Output exactly those lines of the data that lie between the line containing "The height and width of the screenshot is (717, 726)." and the final line, both ends counted.

(PROVIDED RECORDS begins)

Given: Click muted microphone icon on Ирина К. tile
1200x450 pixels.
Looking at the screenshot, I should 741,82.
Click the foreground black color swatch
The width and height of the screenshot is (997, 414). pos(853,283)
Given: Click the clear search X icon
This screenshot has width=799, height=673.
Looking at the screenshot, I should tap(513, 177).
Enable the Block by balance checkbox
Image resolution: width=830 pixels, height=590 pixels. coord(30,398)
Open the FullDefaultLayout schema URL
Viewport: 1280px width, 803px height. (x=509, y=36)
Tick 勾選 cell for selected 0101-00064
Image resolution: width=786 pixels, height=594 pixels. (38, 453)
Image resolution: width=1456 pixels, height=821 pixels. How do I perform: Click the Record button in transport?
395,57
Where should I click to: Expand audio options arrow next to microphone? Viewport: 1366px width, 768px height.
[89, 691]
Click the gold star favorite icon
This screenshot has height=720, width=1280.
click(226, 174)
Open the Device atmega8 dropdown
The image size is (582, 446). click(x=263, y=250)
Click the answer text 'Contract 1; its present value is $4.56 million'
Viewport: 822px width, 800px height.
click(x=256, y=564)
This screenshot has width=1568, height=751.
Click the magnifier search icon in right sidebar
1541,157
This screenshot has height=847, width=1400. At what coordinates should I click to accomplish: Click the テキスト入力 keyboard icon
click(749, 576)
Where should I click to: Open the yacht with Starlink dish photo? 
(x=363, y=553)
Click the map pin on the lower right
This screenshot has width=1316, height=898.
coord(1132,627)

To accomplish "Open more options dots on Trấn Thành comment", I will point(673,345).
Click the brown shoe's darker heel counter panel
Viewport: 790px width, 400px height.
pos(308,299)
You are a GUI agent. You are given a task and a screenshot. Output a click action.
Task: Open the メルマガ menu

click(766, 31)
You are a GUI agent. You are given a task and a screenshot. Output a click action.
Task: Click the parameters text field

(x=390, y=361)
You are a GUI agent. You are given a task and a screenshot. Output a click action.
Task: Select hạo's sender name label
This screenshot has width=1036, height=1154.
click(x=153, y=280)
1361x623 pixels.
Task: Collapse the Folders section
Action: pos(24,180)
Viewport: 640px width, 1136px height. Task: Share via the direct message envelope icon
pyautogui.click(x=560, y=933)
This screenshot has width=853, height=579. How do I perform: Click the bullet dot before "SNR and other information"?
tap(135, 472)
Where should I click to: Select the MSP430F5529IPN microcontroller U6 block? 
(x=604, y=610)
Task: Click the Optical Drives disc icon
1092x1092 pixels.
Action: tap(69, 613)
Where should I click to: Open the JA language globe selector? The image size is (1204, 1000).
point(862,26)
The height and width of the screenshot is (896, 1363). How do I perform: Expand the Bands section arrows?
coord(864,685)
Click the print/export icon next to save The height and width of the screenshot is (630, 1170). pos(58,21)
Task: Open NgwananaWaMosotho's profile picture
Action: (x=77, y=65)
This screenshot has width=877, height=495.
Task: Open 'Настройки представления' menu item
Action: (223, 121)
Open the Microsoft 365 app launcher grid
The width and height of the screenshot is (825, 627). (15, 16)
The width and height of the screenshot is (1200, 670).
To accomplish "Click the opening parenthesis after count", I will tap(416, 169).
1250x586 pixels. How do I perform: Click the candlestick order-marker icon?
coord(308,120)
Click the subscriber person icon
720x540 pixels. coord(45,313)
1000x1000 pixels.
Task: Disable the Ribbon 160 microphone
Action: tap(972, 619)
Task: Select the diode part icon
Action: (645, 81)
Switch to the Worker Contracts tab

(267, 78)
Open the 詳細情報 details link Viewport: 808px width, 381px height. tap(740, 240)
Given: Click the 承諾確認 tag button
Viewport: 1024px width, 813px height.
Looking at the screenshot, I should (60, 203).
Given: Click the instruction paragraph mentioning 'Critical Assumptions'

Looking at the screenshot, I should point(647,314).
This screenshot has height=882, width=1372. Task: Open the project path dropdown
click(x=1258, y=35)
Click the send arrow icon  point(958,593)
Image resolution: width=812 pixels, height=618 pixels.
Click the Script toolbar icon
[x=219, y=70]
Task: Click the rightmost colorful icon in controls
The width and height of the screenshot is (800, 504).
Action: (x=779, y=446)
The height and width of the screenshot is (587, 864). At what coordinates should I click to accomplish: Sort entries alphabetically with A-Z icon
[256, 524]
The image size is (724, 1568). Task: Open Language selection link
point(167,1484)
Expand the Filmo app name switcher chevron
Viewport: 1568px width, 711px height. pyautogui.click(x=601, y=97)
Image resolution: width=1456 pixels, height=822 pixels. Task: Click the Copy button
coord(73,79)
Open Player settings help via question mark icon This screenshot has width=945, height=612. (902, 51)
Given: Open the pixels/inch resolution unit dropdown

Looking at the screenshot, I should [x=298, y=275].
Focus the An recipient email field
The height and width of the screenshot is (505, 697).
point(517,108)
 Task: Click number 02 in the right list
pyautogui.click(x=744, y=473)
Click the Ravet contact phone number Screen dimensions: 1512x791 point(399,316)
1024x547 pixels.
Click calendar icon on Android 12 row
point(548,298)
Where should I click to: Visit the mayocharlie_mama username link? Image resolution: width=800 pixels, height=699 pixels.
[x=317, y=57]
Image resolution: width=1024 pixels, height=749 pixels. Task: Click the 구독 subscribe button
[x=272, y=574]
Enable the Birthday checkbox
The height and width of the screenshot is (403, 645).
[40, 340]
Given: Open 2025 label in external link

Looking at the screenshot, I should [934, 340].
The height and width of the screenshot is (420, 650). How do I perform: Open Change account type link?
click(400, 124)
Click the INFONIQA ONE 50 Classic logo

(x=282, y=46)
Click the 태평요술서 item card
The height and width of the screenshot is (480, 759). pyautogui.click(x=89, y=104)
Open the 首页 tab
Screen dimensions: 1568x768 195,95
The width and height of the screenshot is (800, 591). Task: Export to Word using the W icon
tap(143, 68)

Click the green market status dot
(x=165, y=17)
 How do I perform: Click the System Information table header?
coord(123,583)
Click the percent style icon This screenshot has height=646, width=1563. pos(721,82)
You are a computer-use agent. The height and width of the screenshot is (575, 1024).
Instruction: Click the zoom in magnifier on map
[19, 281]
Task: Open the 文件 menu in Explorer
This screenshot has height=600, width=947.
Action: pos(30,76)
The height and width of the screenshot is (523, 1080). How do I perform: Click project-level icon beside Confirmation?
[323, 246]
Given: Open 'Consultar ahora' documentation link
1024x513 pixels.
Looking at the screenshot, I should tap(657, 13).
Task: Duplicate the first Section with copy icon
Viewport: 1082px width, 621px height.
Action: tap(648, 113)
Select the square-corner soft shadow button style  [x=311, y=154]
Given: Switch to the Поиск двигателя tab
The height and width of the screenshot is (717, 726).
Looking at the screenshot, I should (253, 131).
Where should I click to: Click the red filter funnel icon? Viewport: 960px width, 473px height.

(PROVIDED RECORDS ends)

- EXERCISE SOLUTION:
The height and width of the screenshot is (717, 726).
Looking at the screenshot, I should (253, 131).
Where should I click to: Click the red filter funnel icon? Viewport: 960px width, 473px height.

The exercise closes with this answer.